### [Task instructions]
Repeat the full listing exactly.

### [Records provided]

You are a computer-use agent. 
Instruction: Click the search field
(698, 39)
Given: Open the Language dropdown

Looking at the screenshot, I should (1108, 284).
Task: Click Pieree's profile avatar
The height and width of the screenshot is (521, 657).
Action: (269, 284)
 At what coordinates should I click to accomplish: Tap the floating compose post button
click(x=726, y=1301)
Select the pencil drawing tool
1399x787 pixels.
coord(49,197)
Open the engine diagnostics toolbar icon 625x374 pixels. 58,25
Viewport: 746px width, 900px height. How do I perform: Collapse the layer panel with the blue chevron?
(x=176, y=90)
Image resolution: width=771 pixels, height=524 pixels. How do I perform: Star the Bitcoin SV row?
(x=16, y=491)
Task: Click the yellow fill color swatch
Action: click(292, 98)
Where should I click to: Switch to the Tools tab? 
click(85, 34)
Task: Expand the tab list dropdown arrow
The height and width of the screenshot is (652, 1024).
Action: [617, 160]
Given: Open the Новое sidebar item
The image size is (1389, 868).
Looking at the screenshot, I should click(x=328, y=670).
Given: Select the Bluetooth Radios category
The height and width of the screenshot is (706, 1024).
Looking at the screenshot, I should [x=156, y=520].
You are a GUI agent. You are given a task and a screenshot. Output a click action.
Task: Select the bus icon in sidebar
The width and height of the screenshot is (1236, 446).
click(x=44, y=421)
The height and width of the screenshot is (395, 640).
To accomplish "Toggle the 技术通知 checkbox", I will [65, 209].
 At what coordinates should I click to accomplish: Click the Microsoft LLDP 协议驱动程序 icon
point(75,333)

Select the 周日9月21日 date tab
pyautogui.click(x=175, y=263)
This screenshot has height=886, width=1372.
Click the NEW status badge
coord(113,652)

### [Answer space]
You are a computer-use agent. 
Instruction: Click the search field
(698, 39)
Given: Open the Language dropdown

Looking at the screenshot, I should (1108, 284).
Task: Click Pieree's profile avatar
The height and width of the screenshot is (521, 657).
Action: (269, 284)
 At what coordinates should I click to accomplish: Tap the floating compose post button
click(x=726, y=1301)
Select the pencil drawing tool
1399x787 pixels.
coord(49,197)
Open the engine diagnostics toolbar icon 625x374 pixels. 58,25
Viewport: 746px width, 900px height. How do I perform: Collapse the layer panel with the blue chevron?
(x=176, y=90)
Image resolution: width=771 pixels, height=524 pixels. How do I perform: Star the Bitcoin SV row?
(x=16, y=491)
Task: Click the yellow fill color swatch
Action: click(292, 98)
Where should I click to: Switch to the Tools tab? 
click(85, 34)
Task: Expand the tab list dropdown arrow
The height and width of the screenshot is (652, 1024).
Action: [617, 160]
Given: Open the Новое sidebar item
The image size is (1389, 868).
Looking at the screenshot, I should click(x=328, y=670).
Given: Select the Bluetooth Radios category
The height and width of the screenshot is (706, 1024).
Looking at the screenshot, I should [x=156, y=520].
You are a GUI agent. You are given a task and a screenshot. Output a click action.
Task: Select the bus icon in sidebar
The width and height of the screenshot is (1236, 446).
click(x=44, y=421)
The height and width of the screenshot is (395, 640).
To accomplish "Toggle the 技术通知 checkbox", I will [65, 209].
 At what coordinates should I click to accomplish: Click the Microsoft LLDP 协议驱动程序 icon
point(75,333)

Select the 周日9月21日 date tab
pyautogui.click(x=175, y=263)
This screenshot has height=886, width=1372.
Click the NEW status badge
coord(113,652)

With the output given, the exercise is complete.